BRIEF: Copy the rows below verbatim, from the start of the rows through the line that contains "Looking at the screenshot, I should pos(38,469).", including both ends.

GIVEN DATA:
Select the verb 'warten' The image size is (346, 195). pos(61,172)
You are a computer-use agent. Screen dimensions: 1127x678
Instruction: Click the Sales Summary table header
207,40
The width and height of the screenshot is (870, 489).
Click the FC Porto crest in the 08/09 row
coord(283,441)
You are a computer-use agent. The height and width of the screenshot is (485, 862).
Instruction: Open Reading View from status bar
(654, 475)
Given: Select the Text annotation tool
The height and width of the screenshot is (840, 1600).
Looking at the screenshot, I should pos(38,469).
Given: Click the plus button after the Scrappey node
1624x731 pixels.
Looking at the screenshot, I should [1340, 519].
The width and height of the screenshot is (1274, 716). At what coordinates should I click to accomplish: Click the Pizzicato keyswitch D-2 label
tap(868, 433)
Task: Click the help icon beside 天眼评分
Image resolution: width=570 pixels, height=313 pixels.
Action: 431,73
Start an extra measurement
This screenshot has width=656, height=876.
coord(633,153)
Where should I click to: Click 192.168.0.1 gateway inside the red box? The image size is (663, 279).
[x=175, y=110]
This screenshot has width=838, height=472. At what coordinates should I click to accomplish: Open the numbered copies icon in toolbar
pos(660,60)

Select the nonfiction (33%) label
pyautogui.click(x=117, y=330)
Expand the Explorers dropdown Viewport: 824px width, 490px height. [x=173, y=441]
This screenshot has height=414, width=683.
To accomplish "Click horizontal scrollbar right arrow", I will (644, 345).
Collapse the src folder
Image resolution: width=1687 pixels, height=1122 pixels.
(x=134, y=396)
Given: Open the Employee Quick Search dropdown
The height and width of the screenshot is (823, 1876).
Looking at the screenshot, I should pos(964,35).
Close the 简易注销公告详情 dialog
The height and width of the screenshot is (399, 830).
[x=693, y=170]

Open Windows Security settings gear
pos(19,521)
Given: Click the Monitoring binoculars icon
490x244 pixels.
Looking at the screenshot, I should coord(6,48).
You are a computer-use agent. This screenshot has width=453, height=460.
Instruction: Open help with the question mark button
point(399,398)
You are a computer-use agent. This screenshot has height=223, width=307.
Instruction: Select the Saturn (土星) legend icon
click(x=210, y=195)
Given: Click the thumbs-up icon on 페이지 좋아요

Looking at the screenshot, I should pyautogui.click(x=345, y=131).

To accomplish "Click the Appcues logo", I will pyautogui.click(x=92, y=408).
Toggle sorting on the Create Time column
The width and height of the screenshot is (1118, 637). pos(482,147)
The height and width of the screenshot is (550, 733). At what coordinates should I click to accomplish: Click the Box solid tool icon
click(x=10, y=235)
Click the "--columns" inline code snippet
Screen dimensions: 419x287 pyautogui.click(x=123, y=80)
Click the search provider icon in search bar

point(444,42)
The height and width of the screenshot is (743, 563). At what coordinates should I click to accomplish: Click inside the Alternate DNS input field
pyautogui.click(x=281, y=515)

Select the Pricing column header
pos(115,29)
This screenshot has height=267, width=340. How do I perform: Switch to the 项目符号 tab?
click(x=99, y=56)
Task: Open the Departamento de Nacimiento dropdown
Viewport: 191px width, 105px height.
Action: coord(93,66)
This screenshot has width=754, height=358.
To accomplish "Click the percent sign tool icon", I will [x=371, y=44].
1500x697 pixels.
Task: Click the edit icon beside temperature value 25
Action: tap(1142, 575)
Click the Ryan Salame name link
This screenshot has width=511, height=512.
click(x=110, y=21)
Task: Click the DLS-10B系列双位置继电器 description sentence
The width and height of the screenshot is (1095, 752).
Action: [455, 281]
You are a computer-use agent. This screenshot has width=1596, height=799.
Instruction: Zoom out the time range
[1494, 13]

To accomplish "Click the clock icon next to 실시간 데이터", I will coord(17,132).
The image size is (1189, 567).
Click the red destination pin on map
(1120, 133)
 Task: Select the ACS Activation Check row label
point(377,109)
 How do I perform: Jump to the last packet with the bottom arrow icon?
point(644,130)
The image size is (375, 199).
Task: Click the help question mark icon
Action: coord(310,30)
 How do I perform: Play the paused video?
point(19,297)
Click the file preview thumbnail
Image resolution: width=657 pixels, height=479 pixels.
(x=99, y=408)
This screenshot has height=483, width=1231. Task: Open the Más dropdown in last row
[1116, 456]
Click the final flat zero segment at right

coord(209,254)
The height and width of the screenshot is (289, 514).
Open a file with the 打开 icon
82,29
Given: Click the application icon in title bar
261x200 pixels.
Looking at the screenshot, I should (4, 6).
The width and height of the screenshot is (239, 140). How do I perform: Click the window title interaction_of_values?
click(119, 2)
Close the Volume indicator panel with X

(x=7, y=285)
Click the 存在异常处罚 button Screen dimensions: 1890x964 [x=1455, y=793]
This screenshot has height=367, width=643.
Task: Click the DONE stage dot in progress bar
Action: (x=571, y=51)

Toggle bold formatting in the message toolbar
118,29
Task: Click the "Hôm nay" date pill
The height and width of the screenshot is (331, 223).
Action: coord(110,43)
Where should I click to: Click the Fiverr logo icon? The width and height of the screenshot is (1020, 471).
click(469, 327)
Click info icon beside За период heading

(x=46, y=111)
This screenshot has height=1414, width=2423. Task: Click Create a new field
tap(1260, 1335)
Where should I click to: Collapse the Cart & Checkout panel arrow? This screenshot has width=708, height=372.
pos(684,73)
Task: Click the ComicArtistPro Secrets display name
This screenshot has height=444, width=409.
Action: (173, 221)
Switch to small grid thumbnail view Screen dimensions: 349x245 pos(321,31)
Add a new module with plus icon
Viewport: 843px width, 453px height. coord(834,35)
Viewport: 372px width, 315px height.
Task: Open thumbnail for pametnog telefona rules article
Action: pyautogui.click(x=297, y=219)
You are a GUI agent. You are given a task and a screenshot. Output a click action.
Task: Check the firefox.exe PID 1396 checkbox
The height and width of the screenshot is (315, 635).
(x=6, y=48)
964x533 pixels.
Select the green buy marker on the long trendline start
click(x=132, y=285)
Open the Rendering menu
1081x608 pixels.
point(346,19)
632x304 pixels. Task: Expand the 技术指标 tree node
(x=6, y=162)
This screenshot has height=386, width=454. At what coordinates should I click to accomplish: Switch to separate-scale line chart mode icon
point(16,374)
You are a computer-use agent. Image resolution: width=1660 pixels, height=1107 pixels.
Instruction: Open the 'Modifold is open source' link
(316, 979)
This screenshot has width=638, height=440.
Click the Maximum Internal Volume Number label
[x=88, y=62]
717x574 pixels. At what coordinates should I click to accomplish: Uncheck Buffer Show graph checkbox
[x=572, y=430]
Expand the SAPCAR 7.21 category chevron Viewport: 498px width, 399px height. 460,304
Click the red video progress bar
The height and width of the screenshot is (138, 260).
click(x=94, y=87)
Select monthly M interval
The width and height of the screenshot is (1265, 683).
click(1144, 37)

OUTPUT FOR THIS TASK:
Select the verb 'warten' The image size is (346, 195). pos(61,172)
You are a computer-use agent. Screen dimensions: 1127x678
Instruction: Click the Sales Summary table header
207,40
The width and height of the screenshot is (870, 489).
Click the FC Porto crest in the 08/09 row
coord(283,441)
You are a computer-use agent. The height and width of the screenshot is (485, 862).
Instruction: Open Reading View from status bar
(654, 475)
Given: Select the Text annotation tool
The height and width of the screenshot is (840, 1600).
Looking at the screenshot, I should pos(38,469).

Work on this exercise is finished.